For the nonlinear constraints (34)–(39), the Fortuny-Amat–McCarl method is used to linearize them [20]. Finally, the model is transformed into a single-layer mixed-integer linear programming model.

4 Simulation analysis

This paper takes the IEEE 14-bus system as an example [21] to simulate and analyze a coordinated cyber-physical attack. The structure of the IEEE 14-bus system is shown in Fig. 4. The optimization algorithm solver adopts the CPLEX optimization toolbox and realizes all analysis on the MATLAB 2016a program.

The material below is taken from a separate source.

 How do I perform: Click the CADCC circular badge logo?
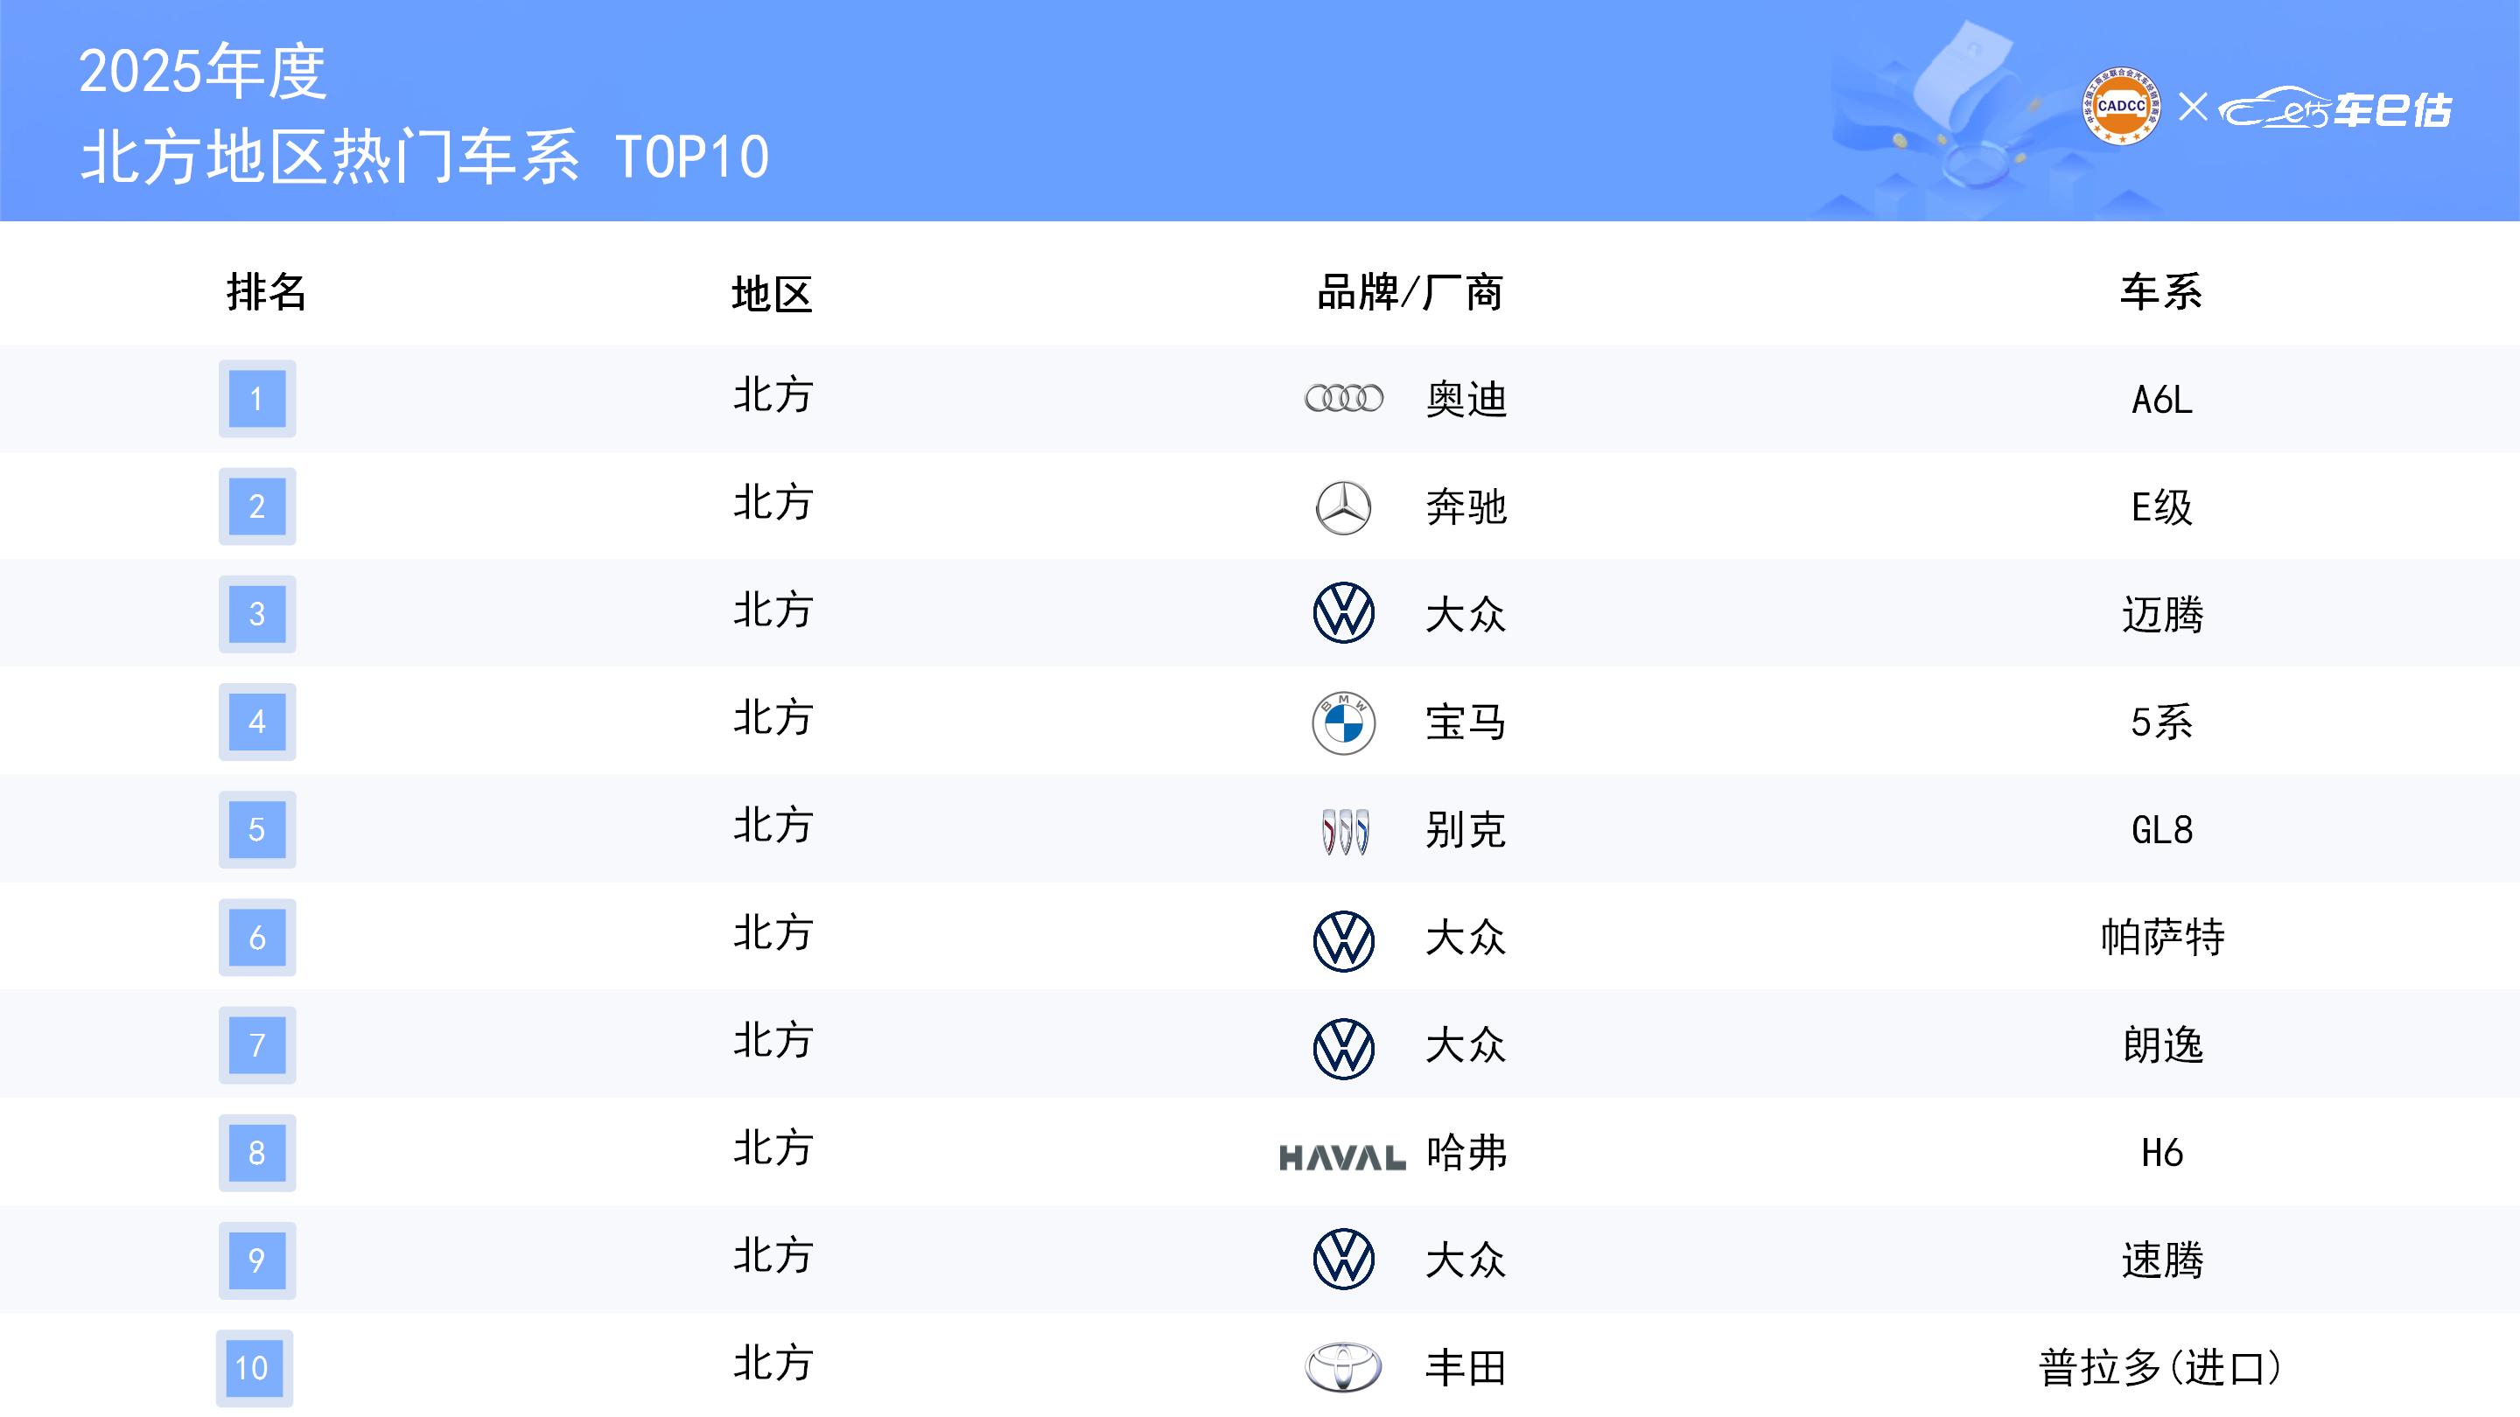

The hardware environment adopts an Intel Core I 3 processor and 4 GB memory.

Fig. 4
figure 4

IEEE 14-bus system topology

The system parameter settings are given as follows: the capacity of line 1–2 is 160 MW, the capacity of other branches is 60 MW, the load shedding loss is 100 USD/MWh, while the parameters of the generators are shown in Table 1. The attack costs \(R_{d,i}\) and \(R_{F,l}\) are set to 1. The objective function weight coefficients \(\alpha\) and \(\beta\) are both set to 0.5. Other parameters are from the MATPOWER power flow analysis software package.

Table 1 Parameters of generators

4.1 False overload event analysis

The proportion of line power flow capacity under regular operation of the system is shown in Fig. 5, and the system operation cost under false overload is shown in Fig. 6. As shown in Fig. 6, it is unable to achieve false overload events for lines 1, 7, 8, 15, 16, 17, and 18.

Fig. 5
figure 5

Line power flow accounts for the proportion of capacity during normal operation

Fig. 6
figure 6

Operating cost under false overload conditions

From the perspective of the normal operation of the line power value, the reason for no solution is that the above line power flow value accounts for a small proportion of the line capacity when the system is in normal operation, and thus, it is difficult to forcibly tamper with the branch power flow measurement value to exceed the limit.

Comparing the system operation costs when different lines are overloaded in Fig. 6, the system operation cost is the largest when line 2 is overloaded. Thus, it is considered that the overload of line 2 has the most significant impact on the system, and therefore line 2 is described as the line with the greatest overload threat. Similarly, it is considered that line 14 is the line with the second greatest threat of overload.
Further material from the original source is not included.